— Brief —
Which lines run from the start of the material below through the line containing "Cookie policy (69, 2564)"? Retype them exactly, pictures excluded.

— Dataset extract —
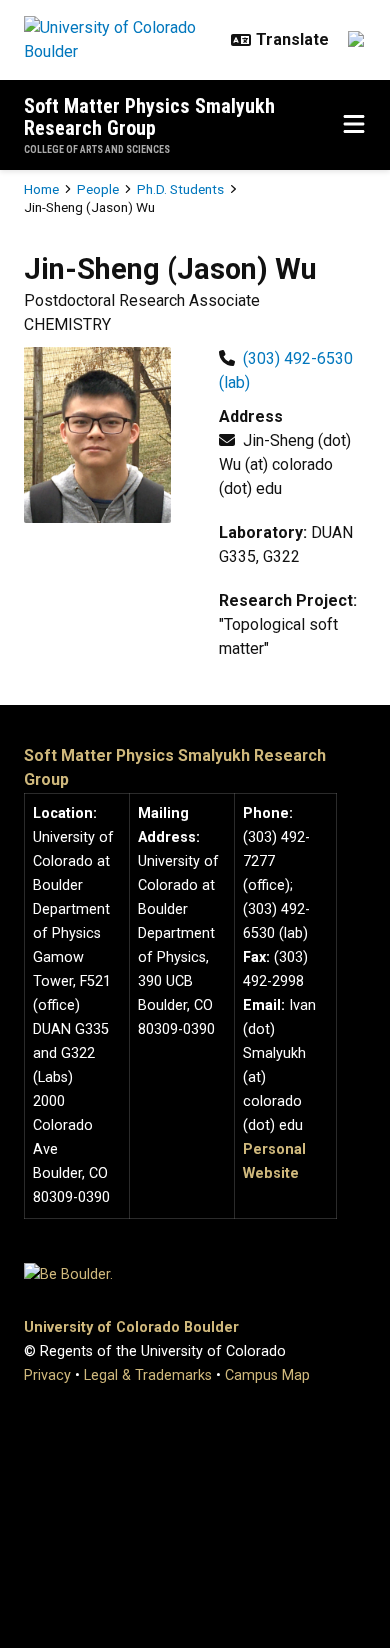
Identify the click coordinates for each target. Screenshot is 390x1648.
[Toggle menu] (354, 125)
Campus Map (267, 1375)
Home (41, 189)
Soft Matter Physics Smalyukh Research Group (149, 117)
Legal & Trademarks (148, 1375)
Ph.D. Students (180, 189)
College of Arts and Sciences (97, 149)
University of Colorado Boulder (131, 1327)
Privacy (47, 1375)
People (98, 189)
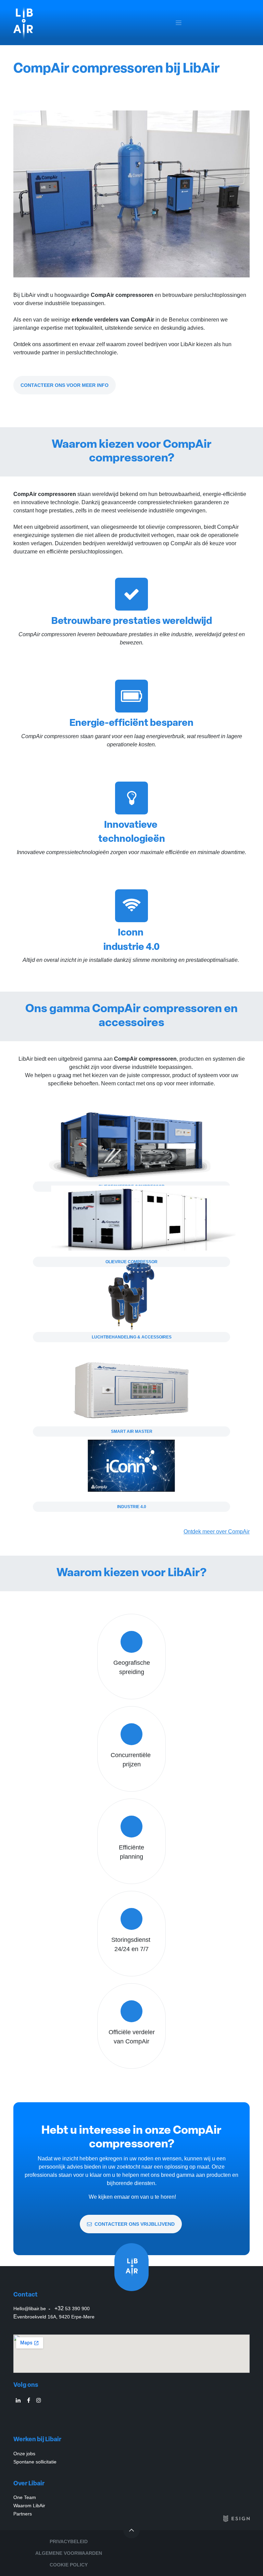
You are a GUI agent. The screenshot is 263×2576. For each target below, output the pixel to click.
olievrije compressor (131, 1261)
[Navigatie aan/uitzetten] (178, 22)
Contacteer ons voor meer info (65, 385)
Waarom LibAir (29, 2505)
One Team (25, 2497)
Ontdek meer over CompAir (217, 1531)
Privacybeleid (69, 2541)
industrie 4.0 (131, 1506)
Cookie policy (69, 2564)
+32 (72, 2308)
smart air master (131, 1431)
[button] (131, 2530)
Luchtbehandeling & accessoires (132, 1337)
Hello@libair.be (30, 2308)
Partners (22, 2513)
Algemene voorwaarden (68, 2553)
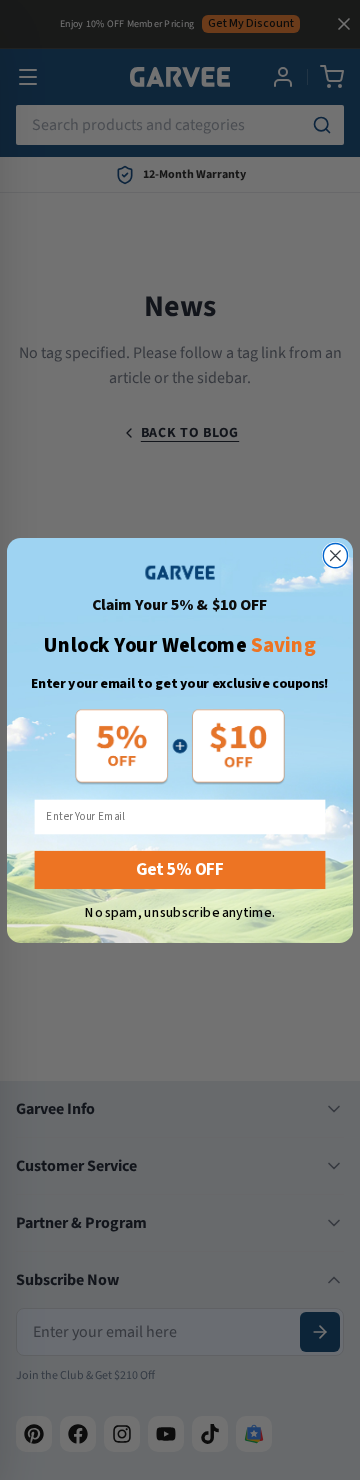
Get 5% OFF (180, 869)
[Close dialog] (335, 555)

— Answer box —
Identify the click coordinates for each target. Screenshot is 390x1648.
[Toggle menu] (354, 125)
Campus Map (267, 1375)
Home (41, 189)
Soft Matter Physics Smalyukh Research Group (149, 117)
Legal & Trademarks (148, 1375)
Ph.D. Students (180, 189)
College of Arts and Sciences (97, 149)
University of Colorado Boulder (131, 1327)
Privacy (47, 1375)
People (98, 189)
You are a GUI agent. The screenshot is 263×2576. For each target below, output the pixel to click.
olievrije compressor (131, 1261)
[Navigatie aan/uitzetten] (178, 22)
Contacteer ons voor meer info (65, 385)
Waarom LibAir (29, 2505)
One Team (25, 2497)
Ontdek meer over CompAir (217, 1531)
Privacybeleid (69, 2541)
industrie 4.0 (131, 1506)
Cookie policy (69, 2564)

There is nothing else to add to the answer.